Technology in IT and IS consists of gamification (13%), BYOD (bring your own device, 28%), crowdsourcing (35%), open innovation (41%), enterprise mobility (53%), big data (55%), hosted virtual desktop (59%), business process as a service (66%), and cloud computing (69%) (Kapoor, 2017) as shown in Figure 1 below:

Source: Adapted from Dr. Kapoor’s live chat (2017).
            Figure 1: The technologies in an outsourcing approach.
In locations, the developed countries include India, the U.S., China, and Poland; the developing countries include Philippines, Romania, Mexico, Australia, Brazil, and Malaysia (Kapoor, 2017); future opportunities include south Africa, Guatemala, Israel, Ecuador, Panama, Iceland, and Nicaragua. 
            Legislation and regulations are the measures issued by the government to protect data privacy and anti-corruption such as the Sarbanes-Oxley Act of 2002. The regulations

decrease or increase of using outsourcing as shown in Figure 2.

Source: Adapted from Dr. Kapoor’s live chat (2017).
            Figure 2: Legislation and Regulations in outsourcing approach.
The sourcing decision cycle may start at the original decision of make (insource) or buy (outsource) that is branched into insourcing or outsourcing from the company. Insourcing is a practice in which a business decision is made to maintain control of critical production, e.g., information system (IS) services, or keep core competencies in- house. Insourcing of the complexities of IS in-house requires management attention and resources. Outsourcing is a practice in which a company purchases IS services or products from another company. The primary motivation for outsourcing is on reducing costs. For example, Kodak outsourced its data center operations to IBM in 1989. Outsourcing can be done in the cloud, onshoring, or offshoring as shown in the sourcing decision cycle framework in Figure 3 below:

Source: Adapted from Pearlson and Saunders (2004).
            Figure 3: Sourcing decision cycle framework
            The companies, in general, decide to go outsourcing because labor is cheaper; employees’ skills are more available; environmental regulations are lower; tax of products and plants are much less; or in-house work is unsatisfactory.
Key Decision Factors between Insourcing and Outsourcing
            The companies recently face many decision factors in outsourcing or insourcing in the highly competent market in both local and global environment. The process of insourcing versus outsourcing decision can be illustrated in Figure 4:

 Source: Adapted from Dr.
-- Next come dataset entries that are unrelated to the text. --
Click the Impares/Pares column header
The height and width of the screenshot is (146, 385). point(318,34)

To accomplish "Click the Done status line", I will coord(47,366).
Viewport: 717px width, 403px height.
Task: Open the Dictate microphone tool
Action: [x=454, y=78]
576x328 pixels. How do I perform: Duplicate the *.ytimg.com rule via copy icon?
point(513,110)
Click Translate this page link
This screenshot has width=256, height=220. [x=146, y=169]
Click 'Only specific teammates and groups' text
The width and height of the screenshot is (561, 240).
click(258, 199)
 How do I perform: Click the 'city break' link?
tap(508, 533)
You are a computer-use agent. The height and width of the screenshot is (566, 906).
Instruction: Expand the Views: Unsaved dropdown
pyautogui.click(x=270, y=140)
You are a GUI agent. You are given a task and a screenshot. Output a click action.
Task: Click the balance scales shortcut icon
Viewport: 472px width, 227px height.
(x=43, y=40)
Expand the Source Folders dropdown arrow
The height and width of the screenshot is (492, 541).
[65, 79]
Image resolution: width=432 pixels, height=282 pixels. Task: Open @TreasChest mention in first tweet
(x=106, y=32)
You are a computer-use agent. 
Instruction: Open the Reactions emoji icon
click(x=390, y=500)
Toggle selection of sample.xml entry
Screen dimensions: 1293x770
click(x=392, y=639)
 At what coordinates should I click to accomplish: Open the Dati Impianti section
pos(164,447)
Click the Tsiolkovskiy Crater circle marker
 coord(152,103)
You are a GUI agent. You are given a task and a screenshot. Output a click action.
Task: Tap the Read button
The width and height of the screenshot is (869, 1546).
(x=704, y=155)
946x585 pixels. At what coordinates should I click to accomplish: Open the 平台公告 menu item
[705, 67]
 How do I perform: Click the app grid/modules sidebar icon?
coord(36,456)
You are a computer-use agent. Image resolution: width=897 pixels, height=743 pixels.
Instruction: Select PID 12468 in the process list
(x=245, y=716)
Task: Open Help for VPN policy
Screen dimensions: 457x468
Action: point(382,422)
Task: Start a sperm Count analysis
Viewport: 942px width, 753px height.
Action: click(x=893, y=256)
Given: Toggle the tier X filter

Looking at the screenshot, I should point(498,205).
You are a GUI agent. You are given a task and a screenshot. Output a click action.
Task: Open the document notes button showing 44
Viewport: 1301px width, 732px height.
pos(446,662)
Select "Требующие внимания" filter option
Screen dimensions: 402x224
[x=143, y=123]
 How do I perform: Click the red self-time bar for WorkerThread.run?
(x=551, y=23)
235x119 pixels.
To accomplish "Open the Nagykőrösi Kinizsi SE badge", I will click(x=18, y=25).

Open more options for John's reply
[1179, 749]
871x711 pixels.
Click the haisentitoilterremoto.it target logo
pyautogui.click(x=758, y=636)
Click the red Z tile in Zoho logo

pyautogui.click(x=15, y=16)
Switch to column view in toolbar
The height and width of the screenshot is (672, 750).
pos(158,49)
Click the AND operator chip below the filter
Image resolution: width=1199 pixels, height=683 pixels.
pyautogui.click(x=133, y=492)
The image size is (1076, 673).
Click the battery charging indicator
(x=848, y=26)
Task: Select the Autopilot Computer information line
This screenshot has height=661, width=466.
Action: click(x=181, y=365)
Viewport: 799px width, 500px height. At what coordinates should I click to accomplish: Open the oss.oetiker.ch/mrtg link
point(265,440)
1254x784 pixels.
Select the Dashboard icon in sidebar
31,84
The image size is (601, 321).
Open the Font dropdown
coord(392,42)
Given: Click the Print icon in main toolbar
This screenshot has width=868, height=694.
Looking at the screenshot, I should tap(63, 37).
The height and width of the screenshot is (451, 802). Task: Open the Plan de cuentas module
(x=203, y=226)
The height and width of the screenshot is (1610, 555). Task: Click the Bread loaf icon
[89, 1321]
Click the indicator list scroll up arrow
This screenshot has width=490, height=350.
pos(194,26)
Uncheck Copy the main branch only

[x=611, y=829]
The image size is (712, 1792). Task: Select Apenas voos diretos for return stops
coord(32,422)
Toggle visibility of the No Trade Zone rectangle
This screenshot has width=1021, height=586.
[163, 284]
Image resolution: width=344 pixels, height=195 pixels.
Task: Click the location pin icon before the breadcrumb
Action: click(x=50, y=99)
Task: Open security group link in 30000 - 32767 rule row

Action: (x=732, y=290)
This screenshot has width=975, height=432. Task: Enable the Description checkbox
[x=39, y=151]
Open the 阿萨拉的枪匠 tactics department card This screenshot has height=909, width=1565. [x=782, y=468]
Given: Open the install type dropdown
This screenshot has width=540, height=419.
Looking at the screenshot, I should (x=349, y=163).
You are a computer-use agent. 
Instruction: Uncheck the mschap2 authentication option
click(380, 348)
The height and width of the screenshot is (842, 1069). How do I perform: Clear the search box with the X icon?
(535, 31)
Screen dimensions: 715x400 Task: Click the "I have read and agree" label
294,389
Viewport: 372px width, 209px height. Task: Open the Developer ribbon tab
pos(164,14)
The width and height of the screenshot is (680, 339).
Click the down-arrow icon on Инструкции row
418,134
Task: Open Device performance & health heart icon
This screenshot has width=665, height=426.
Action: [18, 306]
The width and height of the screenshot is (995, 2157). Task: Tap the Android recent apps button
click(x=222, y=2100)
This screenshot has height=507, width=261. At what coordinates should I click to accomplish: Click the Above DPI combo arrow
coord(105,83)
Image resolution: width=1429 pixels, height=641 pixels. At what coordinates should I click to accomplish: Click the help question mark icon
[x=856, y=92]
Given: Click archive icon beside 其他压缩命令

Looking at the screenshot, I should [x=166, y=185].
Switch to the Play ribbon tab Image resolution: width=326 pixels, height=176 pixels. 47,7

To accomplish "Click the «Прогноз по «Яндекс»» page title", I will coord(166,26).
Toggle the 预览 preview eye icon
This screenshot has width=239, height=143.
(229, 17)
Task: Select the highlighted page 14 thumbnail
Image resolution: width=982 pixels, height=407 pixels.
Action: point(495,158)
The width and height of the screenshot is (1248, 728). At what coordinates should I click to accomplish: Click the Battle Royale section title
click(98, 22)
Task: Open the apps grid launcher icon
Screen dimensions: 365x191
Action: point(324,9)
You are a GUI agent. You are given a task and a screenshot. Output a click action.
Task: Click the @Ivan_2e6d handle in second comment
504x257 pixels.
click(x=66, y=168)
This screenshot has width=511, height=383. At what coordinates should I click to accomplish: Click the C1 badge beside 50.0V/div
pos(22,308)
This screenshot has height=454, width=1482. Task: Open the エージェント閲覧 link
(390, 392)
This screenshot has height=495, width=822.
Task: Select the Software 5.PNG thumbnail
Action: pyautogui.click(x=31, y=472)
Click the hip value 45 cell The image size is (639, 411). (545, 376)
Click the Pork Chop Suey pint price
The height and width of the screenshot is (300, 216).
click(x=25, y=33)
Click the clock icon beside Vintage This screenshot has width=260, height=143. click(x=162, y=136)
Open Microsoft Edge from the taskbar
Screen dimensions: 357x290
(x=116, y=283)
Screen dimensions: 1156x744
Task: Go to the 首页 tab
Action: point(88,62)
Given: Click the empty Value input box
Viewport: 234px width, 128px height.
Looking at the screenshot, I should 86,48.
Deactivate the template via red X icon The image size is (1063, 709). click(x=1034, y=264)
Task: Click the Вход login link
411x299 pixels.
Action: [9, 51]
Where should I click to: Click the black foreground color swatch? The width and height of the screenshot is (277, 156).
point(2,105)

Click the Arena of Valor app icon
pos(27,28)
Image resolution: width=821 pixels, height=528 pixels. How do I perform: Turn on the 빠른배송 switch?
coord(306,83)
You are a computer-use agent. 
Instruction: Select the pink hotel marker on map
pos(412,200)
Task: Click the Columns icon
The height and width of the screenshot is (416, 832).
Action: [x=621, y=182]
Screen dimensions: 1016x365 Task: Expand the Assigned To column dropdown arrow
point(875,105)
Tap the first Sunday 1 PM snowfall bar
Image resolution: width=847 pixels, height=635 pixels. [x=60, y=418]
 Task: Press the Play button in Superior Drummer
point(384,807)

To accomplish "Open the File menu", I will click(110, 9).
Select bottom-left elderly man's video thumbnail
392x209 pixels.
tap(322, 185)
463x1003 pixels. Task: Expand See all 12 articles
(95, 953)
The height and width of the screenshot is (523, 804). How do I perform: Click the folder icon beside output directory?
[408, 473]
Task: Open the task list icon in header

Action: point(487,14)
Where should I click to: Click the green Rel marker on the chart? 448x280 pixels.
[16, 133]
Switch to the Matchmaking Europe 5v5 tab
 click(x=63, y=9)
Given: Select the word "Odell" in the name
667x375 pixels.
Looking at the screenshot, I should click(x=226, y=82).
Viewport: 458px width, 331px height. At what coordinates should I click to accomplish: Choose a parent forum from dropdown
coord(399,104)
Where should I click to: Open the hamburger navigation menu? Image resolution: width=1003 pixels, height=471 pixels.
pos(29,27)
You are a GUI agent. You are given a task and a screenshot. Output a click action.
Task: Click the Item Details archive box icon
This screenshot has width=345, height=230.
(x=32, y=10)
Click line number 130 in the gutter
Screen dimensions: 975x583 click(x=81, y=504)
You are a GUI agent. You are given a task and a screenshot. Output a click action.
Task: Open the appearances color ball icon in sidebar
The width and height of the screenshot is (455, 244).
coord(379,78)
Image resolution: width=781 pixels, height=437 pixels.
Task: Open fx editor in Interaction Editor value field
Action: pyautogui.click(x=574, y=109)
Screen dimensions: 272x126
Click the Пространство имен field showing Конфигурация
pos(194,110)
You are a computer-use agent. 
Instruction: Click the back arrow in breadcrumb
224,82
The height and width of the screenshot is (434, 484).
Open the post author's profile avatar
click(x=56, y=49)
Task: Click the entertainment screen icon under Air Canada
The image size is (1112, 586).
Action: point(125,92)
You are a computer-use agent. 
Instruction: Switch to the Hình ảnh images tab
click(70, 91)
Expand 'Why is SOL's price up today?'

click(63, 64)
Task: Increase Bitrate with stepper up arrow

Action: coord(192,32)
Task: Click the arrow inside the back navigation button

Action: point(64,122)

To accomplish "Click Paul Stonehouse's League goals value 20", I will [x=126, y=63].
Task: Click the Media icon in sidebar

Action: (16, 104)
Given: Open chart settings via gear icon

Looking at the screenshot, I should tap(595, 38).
Kapoor’s live chat (2017).
            Figure 4: Insourcing versus outsourcing decision process.
     1. Decision Factors in Outsourcing
            Some of the key decision factors that play into the decision for outsourcing versus insourcing are (a) lower costs, (b) ability to handle big production, and (c) the client company’s consolidation of data centers. Firstly, the primary reason for outsourcing is cost reduction. Outsourcing providers derive savings in the large scale of centralized data centers, large pools of expertise, and better contracts with suppliers. Secondly, the outsourcing provider’s larger resources make greater capacity on demand in availability. And thirdly, an outsourcing provider can assist a client company to consolidate data centers that could not be done by an internal group (Pearlson & Saunders, 2004).
            Other factors that support outsourcing are:
          a. The outsourcing provider has specialized in know-how.
          b. Cost considerations are in favor to the outsourcing provider.
          c. The client company lacks of ability to build the IS product.
          d. The outsourcing provider can meet small volume requirements.
          e. The client company has capacity constraints
          f. The client company desire not to add workforce for saving income.
          g. The client company is not sure the volume requirements of the products.
          h. Routine product is available from many sources.
          i. Building requires high capital startup costs.
            Outsourcing has several advantages: greater flexibility, lower investment risk, improved cash flow, and lower potential labor costs. However, outsourcing also has some disadvantages: greater risk of choosing wrong the outsourcing providers and distributors., loss of control over the processes, potential of losing core supportive activities, long lead-times, and hollowing out (competency) (Lacity & Hirschheim, 1993)
Notice that since IS products or services are commodities instead of a core competency, outsourcing brings distinct advantages. For example, client company management pays less attention to IS operations and focuses more on core activities. If the IS product or IS service is categorized as a commodity instead of a core competency, outsourcing is probably the best choice.   
     2. Decision Factors in Insourcing
            Many key decision factors that play into the decision for insourcing versus outsourcing are:
          a. Loss of control over critical aspects of the client company.
            Due to outsourcing, a client company loses control in many areas such as project, scope creep, the technologies, the costs, financial controls, accuracy of financial reports and IS direction. The client company depends on outsourcing providers on its operations.
          b. Failure of anticipation of new technological capabilities
            A client company may not use new technologies because the outsourcing provider loses revenue in process of implementation and support, even of the new technology implementation would serve the client the best. Poor outsourcing planning can be a loss in IS flexibility.
          c. Failure in potential development for competitive advantage
            By surrendering IS functions, the client company is unable to develop new IS technologies for competitive edge. The partnership between a client company and outsourcing provider can compromise the advantage but the advantage can become available to the outsourcing provider’s other clients. 
          d. Dependency on outsourcing provider,
            A client company can be highly dependent on the outsourcing provider. The client company may have little resource in terminating the contract in sour relationship between the client company and the outsourcing provider. The client companies may be locked in the agreement that they no longer want. The outsourcing provider may go out of business before the contract’s end.  
          e. Loss of competitive secrets
            When the client company goes to outsourcing, it must realize that competitive secrets may be lost. The outsourcing provider can access database, sensitive information, customers’ data for its activities. Data security, process skills are likely at risk.  
          f. Incompatibility in culture and operations
            The outsourcing provider’s culture and operations may be incompatible with the client company’s culture and operations. Delivery of the contracted service and system is likely difficult because conflicts between the client’s staff and the outsourcing provider’s staff. The conflicts would delay progress and reduce quality of IT services and products.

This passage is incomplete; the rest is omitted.